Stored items
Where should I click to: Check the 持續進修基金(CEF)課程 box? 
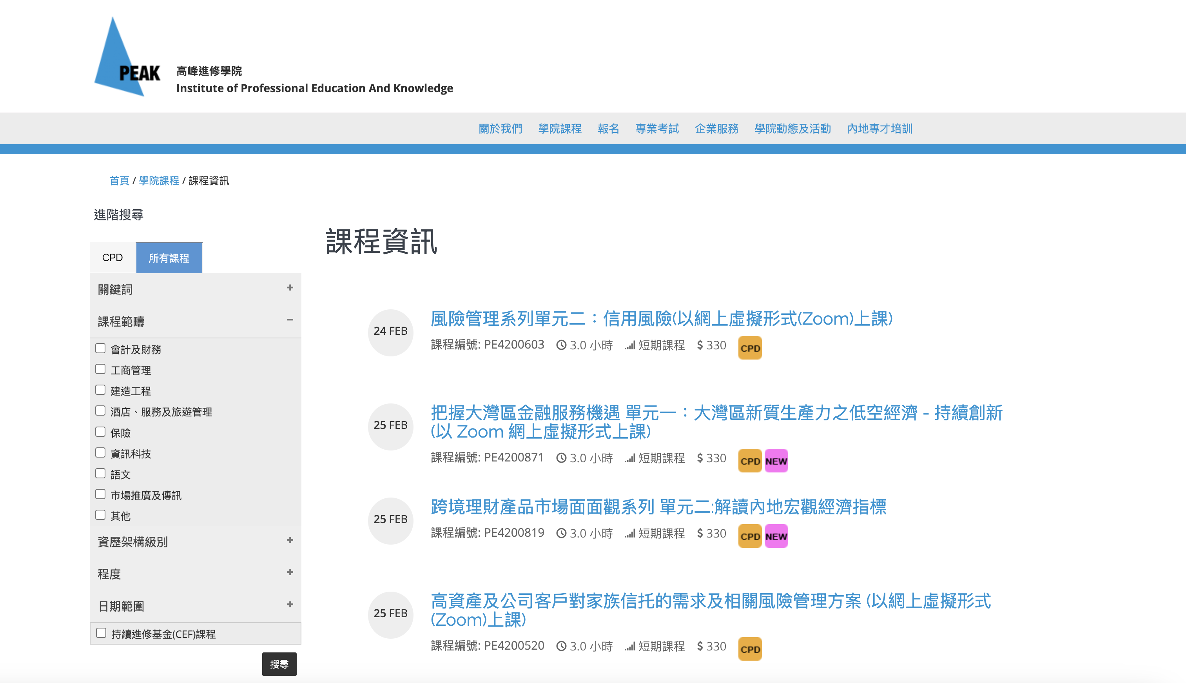pos(101,633)
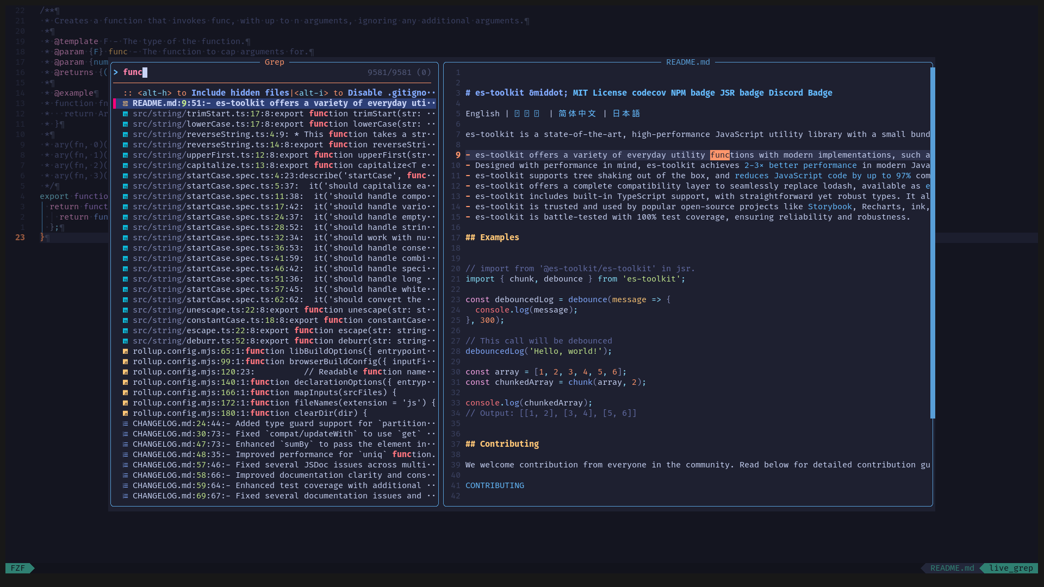Click the markdown icon beside the README.md:9:51 result

coord(126,103)
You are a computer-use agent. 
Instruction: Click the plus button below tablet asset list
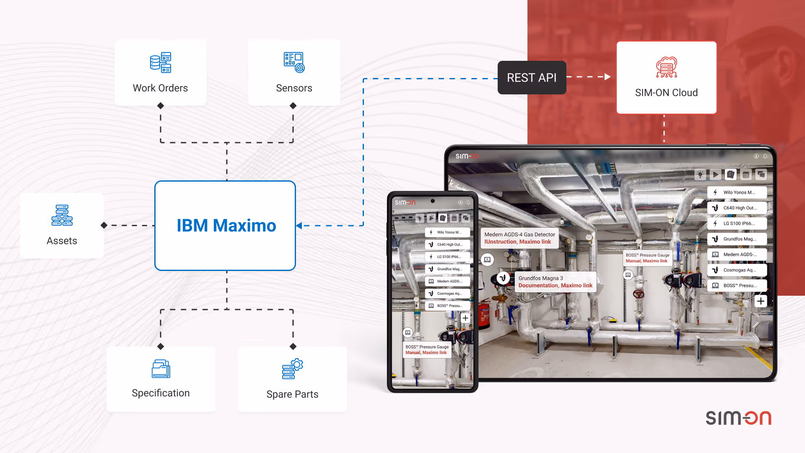761,301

*Work item*
Please write out every entry exactly, but skip the pictures.

*Reply to the task*
Where should I click to: Check the 持續進修基金(CEF)課程 box? 
pos(101,633)
Click the markdown icon beside the README.md:9:51 result

coord(126,103)
You are a computer-use agent. 
Instruction: Click the plus button below tablet asset list
761,301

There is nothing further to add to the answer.